** begin READING PASSAGE **

Score Adjusted Weighted Shots

Last week, Tom Tango, Sabermetrician extraordinaire for the Chicago Cubs (and one of the original hockey analysts to, you know, actually make money doing this thing), posted an article on his site proposing a new metric to better weight the components of Corsi. Tango defined his new metric, (which he proposed with tongue planted firmly in cheek be called Tango, or failing that Weighted Shots), as a simple linear combination of goals and non-goal Corsi events:

wSH = Goals + 0.2*(Shots + Missed Shots + Blocked Shots)

The weighting of 0.2 was informed (although not strictly derived) from a regression between half-season Corsi components and half-season Goals For (i.e. calculating the weights to maximize the predictive value of future Goal Differential). Tango’s goal was to preserve the predictive information that we see in Corsi while properly taking into account the fact that goals are really what the game is all about. And while no analyst has ever argued that Corsi alone is enough to evaluate a team or player with, Tango’s point was that we had the data to make intuitive improvements to Corsi in a relatively easy manner.

One of the problems with how wSH is formulated though, is that it aimed behind the current state of Hockey Analytics. As Micah McCurdy has illustrated, Score Adjusted metrics vastly outperform standard possession metrics, since both the location of the game and the current score state have significant impacts on how teams perform. Unless we take score and venue effects into account, even an improved metric like wSH is missing important information. Fortunately, if we follow along with Micah’s original methodology, we can figure out the appropriate adjustments to bring these factors into wSH.

Using data from 2008-2014, we can first calculate the probability of a given team recording an event based on the event type, score state and game location (home/away):

Score Home Goal Away Goal Home Shot/Miss/Block Away Shot/Miss/Block
-3 52.87% 50.83% 59.25% 56.66%
-2 51.19% 50.49% 57.34% 55.31%
-1 53.20% 49.77% 54.96% 53.22%
0 52.91% 47.09% 50.95% 49.05%
1 50.23% 46.80% 46.78% 45.04%
2 49.51% 48.81% 44.69% 42.66%
3 49.17% 47.13% 43.34% 40.75%

Then, we can take the probabilities, along with Tango’s wSH weights (1 for goals, 0.2 for shots/misses/blocks) and combine them to calculate weighted adjustment factors for a Score Adjusted Weighted Shots metric (SAwSH):

Score Home Goal Weight Away Goal Weight Home Shot/Miss/Block Weight Away Shot/Miss/Block Weight
-3 0.943 0.983 0.163 0.173
-2 0.976 0.990 0.171 0.179
-1 0.936 1.005 0.180 0.187
0 0.942 1.058 0.196 0.204
1 0.995 1.064 0.213 0.220
2 1.010 1.024 0.221 0.229
3 1.017 1.057 0.227 0.237

As you can see, the value of a goal relative to a shot isn’t constant in our new method. It ranges from one goal being worth 5.78 shots/misses/blocks (for a home team down 3 goals) all the way down to 4.46 shots/misses/blocks per goal (for a visiting team up by 3).

Now that we’ve defined how to calculate SAwSH, let’s look at how well it performs compared to Score Adjusted Corsi. Whenever we evaluate a new stat there are two things we need to look at to decide how much trust to put in it: 1) the repeatability of the metric, that is how well our measurement over one period predicts the same measurement over another period; and 2) how well the metric predicts our result of interest (winning hockey games). A metric that’s not repeatable doesn’t do us much good when we’re evaluating a team or player, since we don’t know whether the results we observe are due to luck or talent. At the same time, a measure that’s highly repeatable but doesn’t relate to winning is a metric that we should just ignore.

** end READING PASSAGE **

ACTIONS TO TAKE:
a) According to the Score Adjusted Weighted Shots article, why does wSH fall behind the current state of hockey analytics? Answer in one to three sentences.
b) Resume the Score Adjusted Weighted Shots article after its last sentence.

** begin LISTED ENTRIES **

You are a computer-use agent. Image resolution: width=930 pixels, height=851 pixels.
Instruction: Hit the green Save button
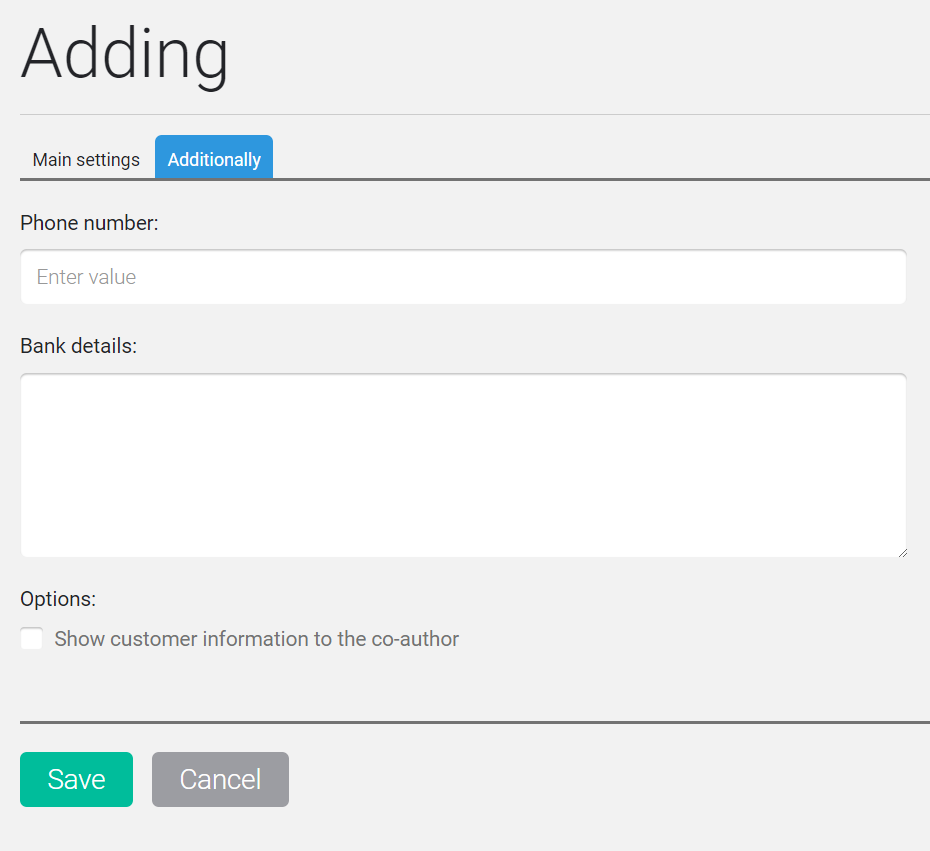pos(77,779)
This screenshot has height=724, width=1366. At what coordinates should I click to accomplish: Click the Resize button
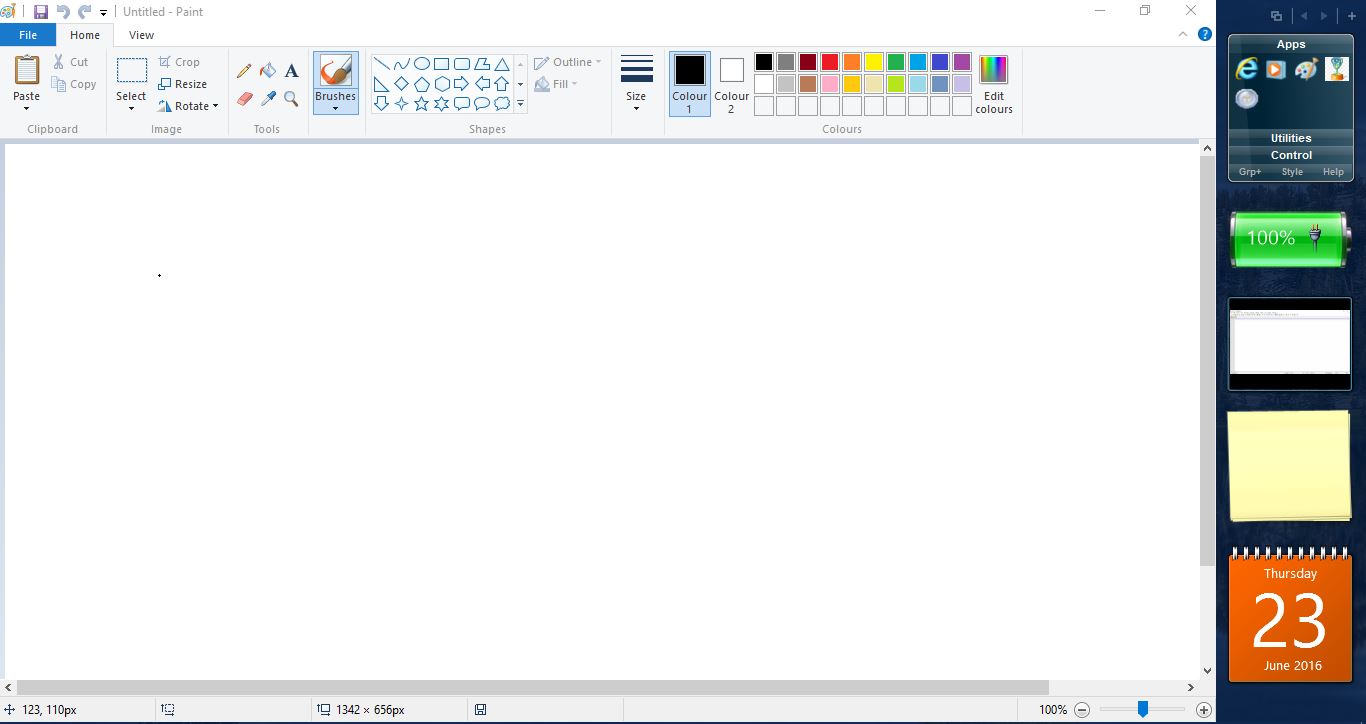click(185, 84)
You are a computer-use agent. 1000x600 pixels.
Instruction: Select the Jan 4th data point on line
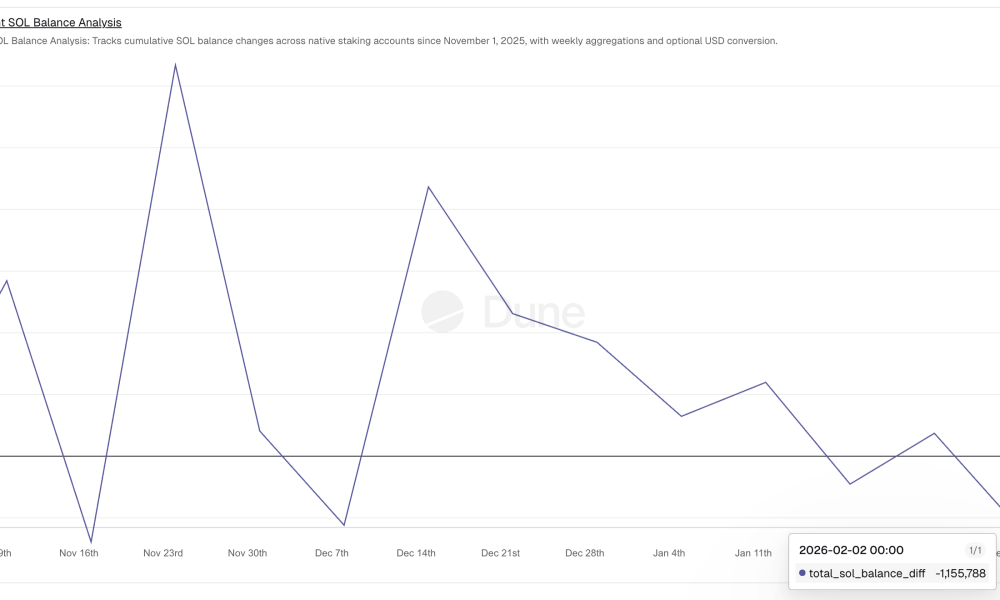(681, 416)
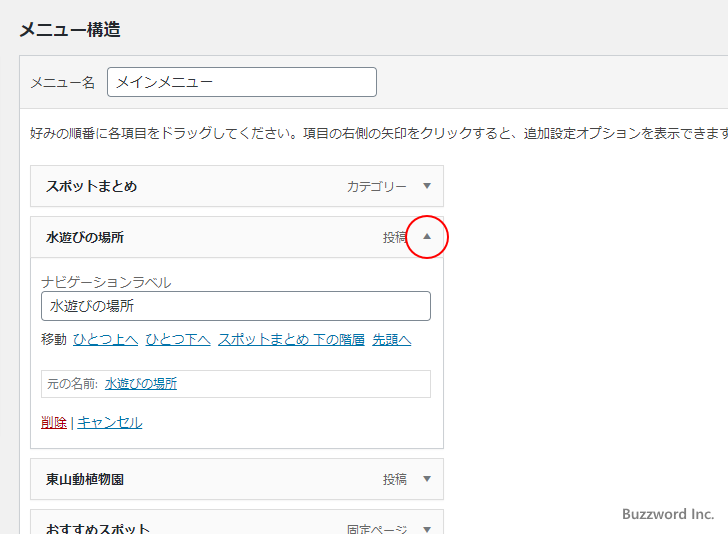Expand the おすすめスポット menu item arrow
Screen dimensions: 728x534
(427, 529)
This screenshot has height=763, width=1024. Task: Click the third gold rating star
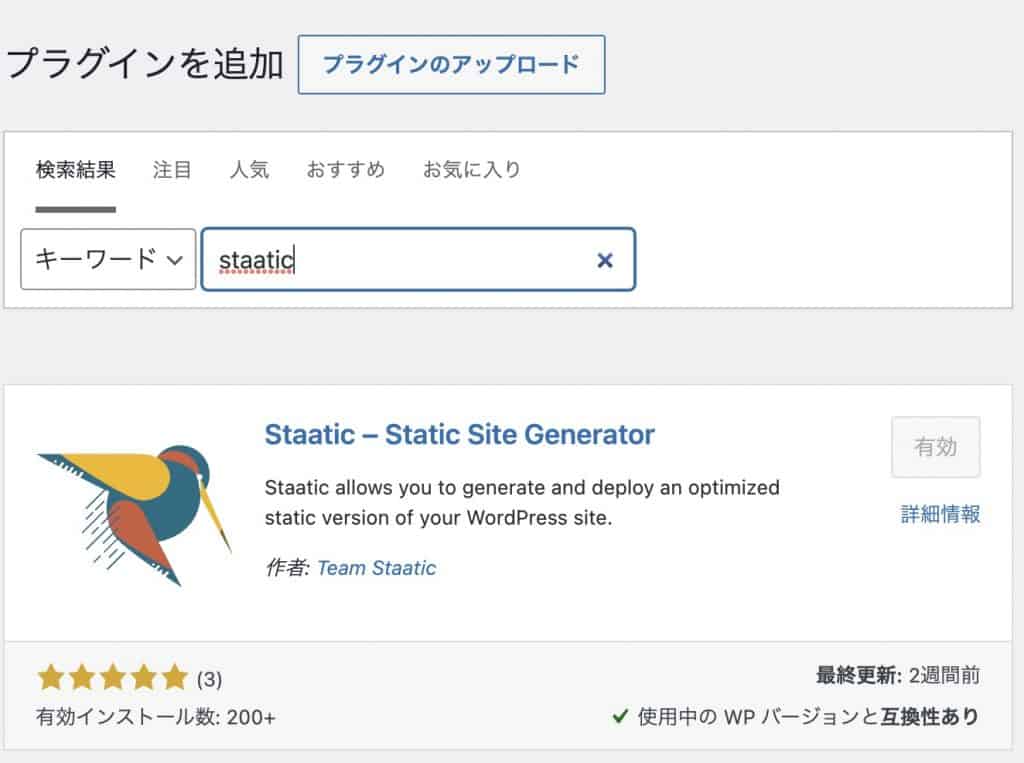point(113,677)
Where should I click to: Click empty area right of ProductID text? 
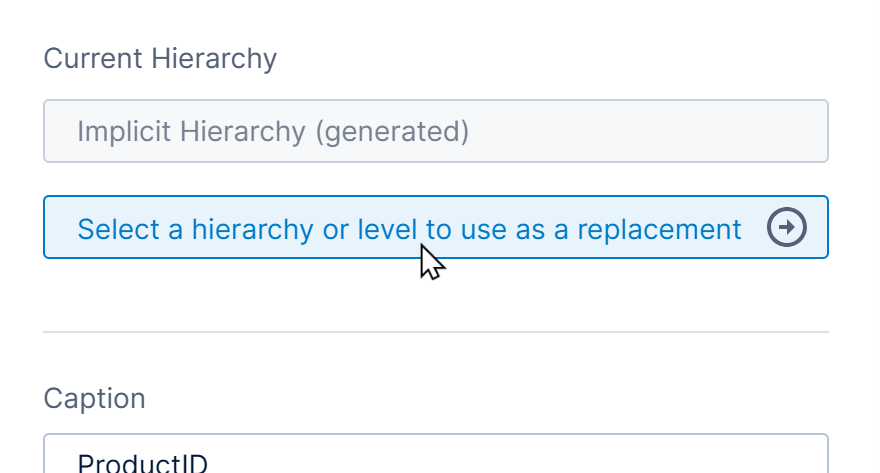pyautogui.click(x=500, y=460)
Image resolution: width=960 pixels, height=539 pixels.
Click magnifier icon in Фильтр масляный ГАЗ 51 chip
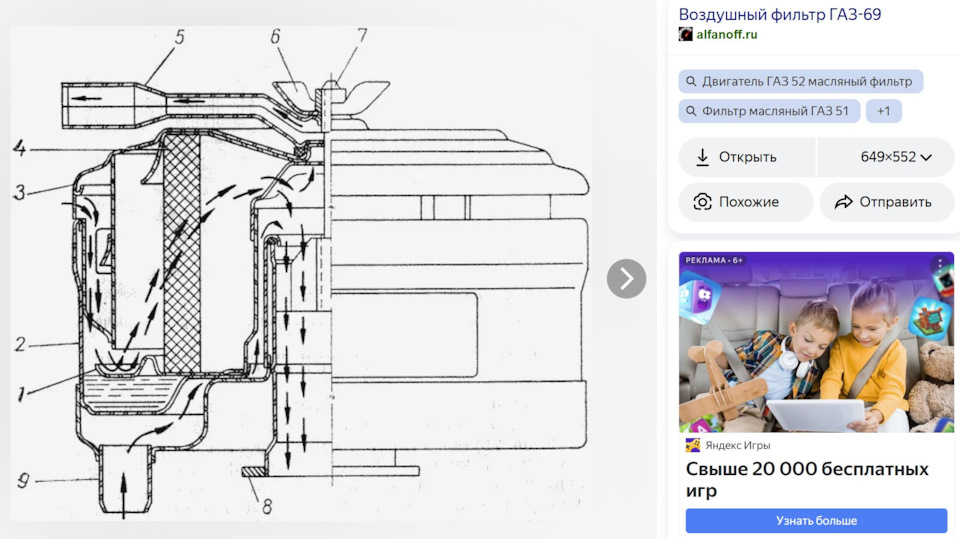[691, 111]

** end LISTED ENTRIES **

WRITTEN ANSWERS:
a) Score-adjusted metrics vastly outperform standard possession metrics because both the game's location and the current score state significantly affect how teams perform. Since wSH does not account for score and venue effects, it misses important information even though it improves on Corsi.

b)
The best way for us to test for repeatability at the team level is to look at the correlation between our results in odd-numbered games and in even-numbered games. Since there’s nothing in the game number that would relate to our results, if we see a high correlation it’s a good sign that what we’re observing is a talent.

Metric Correlation
Score Adjusted Corsi 0.873
Score Adjusted Weighted Shots 0.841

While Score Adjusted Corsi shows slightly more repeatability, the difference at this level is more or less negligible at this point. Both metrics show enough repeatability that we don’t have to worry that they’re influenced too heavily by luck. This is particularly important for SAwSH as it dispels one of the biggest worries that many people had about it, being that the inherent variableness in shooting and save percentage would mean that we’d need a much larger sample before we could trust the results.

If we move on to predictability we can run a similar test, but instead of correlating the same metric between even and odd-numbered games, we’ll look at how well our Score Adjusted numbers in even games predict a team’s Goals For Percentage in odd games (and vice-versa).

Metric Correlation (Even -> Odd GF%) Correlation (Odd -> Even GF%)
Score Adjusted Corsi 0.475 0.421
Score Adjusted Weighted Shots 0.495 0.446

In both datasets, SAwSH does a better job of predicting out of sample Goals For %. This makes sense of course, since SAwSH includes goal scoring/goaltending data where SAC doesn’t. The difference between SAC and SAwSH is also interesting to note: we seem to be able to explain ~5% more of the variance in out of sample GF% by using wSH rather than Corsi, illustrating the fact that shooting percentage and save percentage do matter at the team level. While they’re obviously not as important as possession (after all, we still do fairly well using only SAC), there’s clearly a benefit to including them our analyses.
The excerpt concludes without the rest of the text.